A direct corollary (Corollary 1) follows: finite‑state dimension and BPD dimension are strictly separated. The cross‑pattern sequence has BPD dimension close to 0 (highly compressible by a BPD automaton) but finite‑state dimension equal to 1 (incompressible by any finite‑state machine). Thus the introduction of a bounded stack strictly increases the expressive power of compression models.

The paper also discusses several extensions. It shows that the equivalence between dimension and compression holds for non‑deterministic BPD automata, indicating that nondeterminism does not affect the measure. Moreover, if the bound k on stack moves per symbol is varied, the same equivalence persists, though the achievable compression constants change.
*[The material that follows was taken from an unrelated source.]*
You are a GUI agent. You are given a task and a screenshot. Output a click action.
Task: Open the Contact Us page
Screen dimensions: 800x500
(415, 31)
The authors suggest that BPD dimension could serve as a tool for real‑time detection of hierarchical patterns in data streams such as logs, network traces, or DNA sequences, where nested repetitions are common.

In the concluding section the authors outline future research directions: (1) exploring connections between BPD dimension and classical Kolmogorov complexity, (2) designing practical BPD‑based compressors that respect the bounded‑move constraint while achieving good empirical performance, and (3) extending the framework to multiple stacks or queue‑based memory models. Overall, the work provides a rigorous bridge between algorithmic information theory and automata‑theoretic models with realistic time constraints, and it establishes that Lempel‑Ziv’s universality is limited once a modest amount of stack memory is permitted.